* _PROMPT_: Please give again, word for word, the line that contains "Instruction: Click the Columns list icon" and every line after it to the end of the data, with no other lines.
____________________
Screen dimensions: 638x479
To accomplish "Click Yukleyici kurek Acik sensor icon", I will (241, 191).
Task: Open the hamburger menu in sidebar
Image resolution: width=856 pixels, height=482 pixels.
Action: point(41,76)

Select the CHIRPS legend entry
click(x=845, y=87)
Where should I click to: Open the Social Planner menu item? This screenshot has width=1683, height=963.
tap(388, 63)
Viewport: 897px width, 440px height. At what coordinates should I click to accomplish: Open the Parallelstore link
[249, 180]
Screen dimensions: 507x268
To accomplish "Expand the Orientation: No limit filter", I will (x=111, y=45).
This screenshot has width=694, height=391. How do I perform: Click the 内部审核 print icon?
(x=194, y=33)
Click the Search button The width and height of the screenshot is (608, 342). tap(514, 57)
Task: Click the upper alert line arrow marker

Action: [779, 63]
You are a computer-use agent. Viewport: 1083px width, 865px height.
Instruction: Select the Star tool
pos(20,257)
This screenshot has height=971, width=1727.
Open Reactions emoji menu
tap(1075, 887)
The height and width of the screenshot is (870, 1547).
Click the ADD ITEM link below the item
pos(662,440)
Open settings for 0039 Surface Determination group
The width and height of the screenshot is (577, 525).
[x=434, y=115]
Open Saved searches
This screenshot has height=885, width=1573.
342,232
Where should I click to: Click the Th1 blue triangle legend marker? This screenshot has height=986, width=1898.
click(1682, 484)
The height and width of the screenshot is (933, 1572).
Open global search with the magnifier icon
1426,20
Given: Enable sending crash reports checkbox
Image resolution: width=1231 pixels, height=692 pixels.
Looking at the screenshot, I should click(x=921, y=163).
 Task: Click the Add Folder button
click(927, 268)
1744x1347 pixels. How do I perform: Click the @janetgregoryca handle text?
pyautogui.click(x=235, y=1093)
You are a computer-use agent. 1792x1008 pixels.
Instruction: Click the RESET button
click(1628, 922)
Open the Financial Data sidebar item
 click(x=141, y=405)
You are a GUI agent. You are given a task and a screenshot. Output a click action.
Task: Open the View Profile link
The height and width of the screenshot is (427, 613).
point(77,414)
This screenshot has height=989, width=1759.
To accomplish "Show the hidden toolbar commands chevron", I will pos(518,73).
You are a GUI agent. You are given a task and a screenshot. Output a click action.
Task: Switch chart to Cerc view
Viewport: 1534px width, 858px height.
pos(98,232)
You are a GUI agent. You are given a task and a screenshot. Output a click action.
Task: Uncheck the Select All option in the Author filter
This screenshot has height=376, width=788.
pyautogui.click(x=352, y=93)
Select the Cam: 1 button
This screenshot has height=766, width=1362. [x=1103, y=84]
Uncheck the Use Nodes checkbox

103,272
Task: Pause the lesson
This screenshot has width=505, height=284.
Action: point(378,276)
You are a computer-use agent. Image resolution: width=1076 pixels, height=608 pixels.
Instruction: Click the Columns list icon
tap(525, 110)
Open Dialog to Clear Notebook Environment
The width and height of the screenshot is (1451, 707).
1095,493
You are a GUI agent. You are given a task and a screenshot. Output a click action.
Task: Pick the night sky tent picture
____________________
* _TASK RESPONSE_:
Instruction: Click the Columns list icon
tap(525, 110)
Open Dialog to Clear Notebook Environment
The width and height of the screenshot is (1451, 707).
1095,493
You are a GUI agent. You are given a task and a screenshot. Output a click action.
Task: Pick the night sky tent picture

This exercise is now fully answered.